The topic of this study is increasingly focused on the relationship between law and language, devoted to analysis of the structure of multilingual legal texts and determining features of legal systems in different countries. The relevance of the research is dictated by the necessity to systematize and combine current knowledge in order to understand a unified picture of the modern world and European space in a multinational community. The practical significance of this research is shown in use of the work in courses on the general and international law, comparative law, legal theory, intercultural communication, legal linguistics, theory and practice of translation. Materials of the study were the national reports of some EU states, international documents of Canada, New Zealand and Japan which became resources of considering the relationship between language and law and introducing concepts of monolingualism and multilingualism, legal text and legal rule. Thanks to the analysis of monolingual models and legal multilingualism of some countries, factors affecting translating were identified.

1. Introduction

The current work belongs to the field of applied research as it is among aspects of descriptive and contrastive linguistics, translation studies, legal linguistics and partly law. The significance of the research is especially relevant to understanding the unified picture of the world, interaction and cooperation of multinational communities. The issues of multilingualism and bilingualism are discussed in countries which have two or more languages at the state level, where legislative documents are addressed to all citizens of the state. Nowadays, the translation of multilingual legal texts appears in various forums, a similar theme was chosen for the XV International Congress on Comparative Law held in Bristol in 1998. The relationship between law and language in the field of international law refers in part to Article 33 of the 1969 Vienna Convention on International Treaty Law

. The aim of the work is to review relevant materials for the research topic, describe, compare and contrast main features of multilingual texts and reveal relations between law and language in translating.

2. Research methods and principles

According to national reports of some states, the creation of laws in jurisprudence is monolingual

. In certain countries, legislative texts may be published in several languages in different versions and may not be authentic. In New Zealand, for example, laws are introduced in English, although Majori is also the official language of the country
. The multilingualism and bilingualism of English legal texts, in particular materials of international law, determined the choice of research methods. The descriptive or descriptive-analytical methods were chosen, in which there is a synchronous analysis of textual units, followed by their consideration without defining their causal relationship as the main method of research. Thanks to the comparative method, in particular comparative-contrast analysis, the article demonstrates some specific issues of linguistic identity of legal systems of the EU, Canada, Japan and New Zealand and describes the typical features connected with monolinguistic and bilingual language structures. The structural method of research has been partially applied to stipulate the interrelation of several languages within one state's linguistic as well as legal system. The materials of the research were texts of legislative documents and texts of international documents
,
,
,
.

3. Main results

Comparative analysis has helped to show that monolingualism dominates at the national level, for example, in France linguistic unity is seen as an important element of national unity and identity. 

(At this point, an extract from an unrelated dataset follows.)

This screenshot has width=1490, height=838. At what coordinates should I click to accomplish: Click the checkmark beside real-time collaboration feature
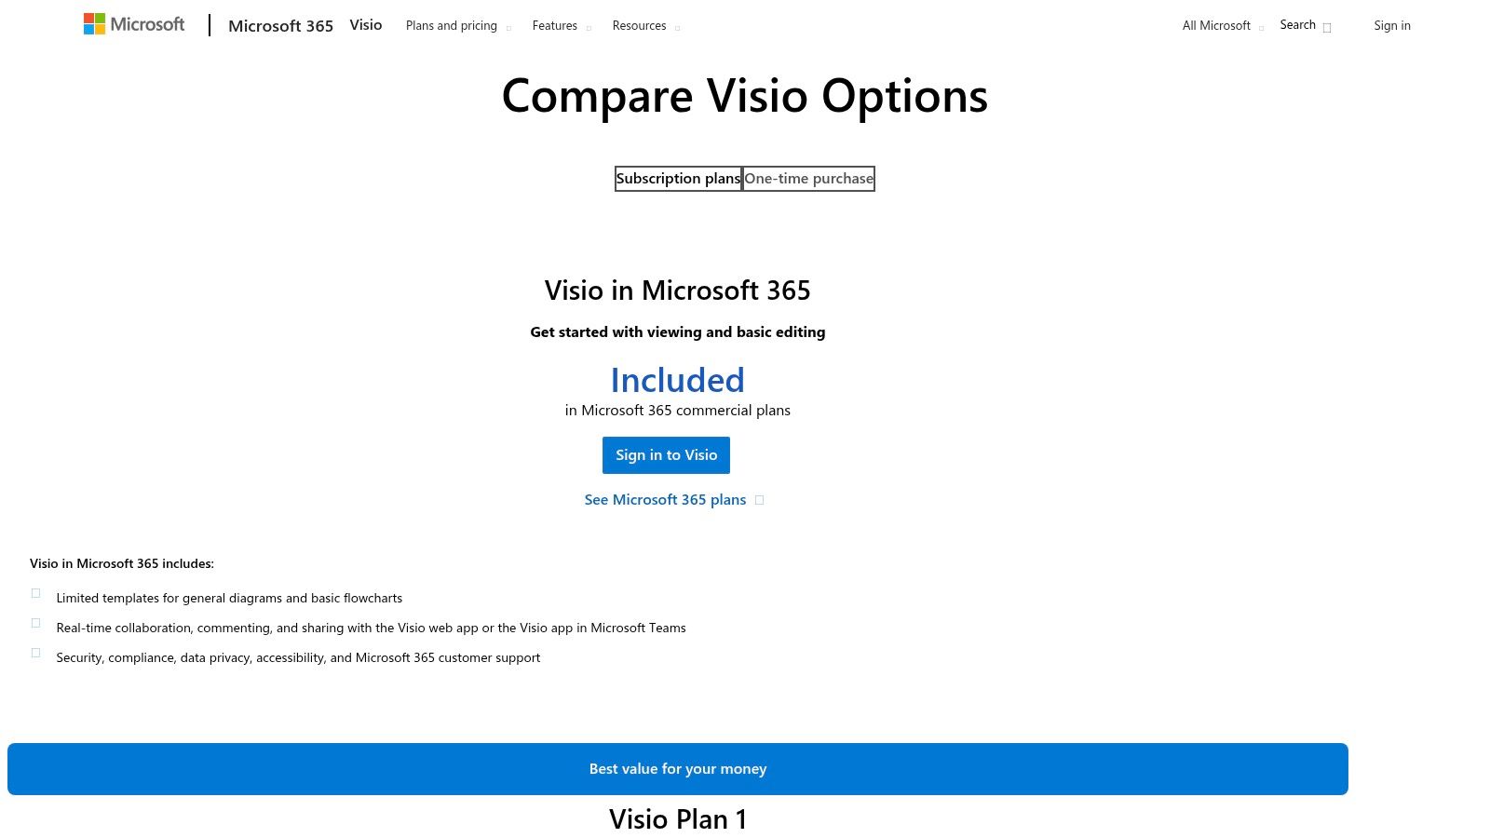point(35,623)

From a political point of view, some categories of national monolingualism may differ. The first category is assimilation, e.g., in general education the language spoken by a smaller population will be different from the official language

. The second category is based on tolerance towards communities that speak another language. The third type aims to protect the cultural identity of minority languages. In this case, the state undertakes attempts and affirmative actions to prevent the disappearance of rare languages when they are assimilated into larger national language-speaking communities. For instance, there are provisions and other official documents in Great Britain which are drawn up in other languages to protect linguistic minorities
.

From a legal point of view, specific problems relating to the translation of legal texts are usually encountered when bilingual or multilingual laws are introduced. These problems represent the relationship between language and legal issues.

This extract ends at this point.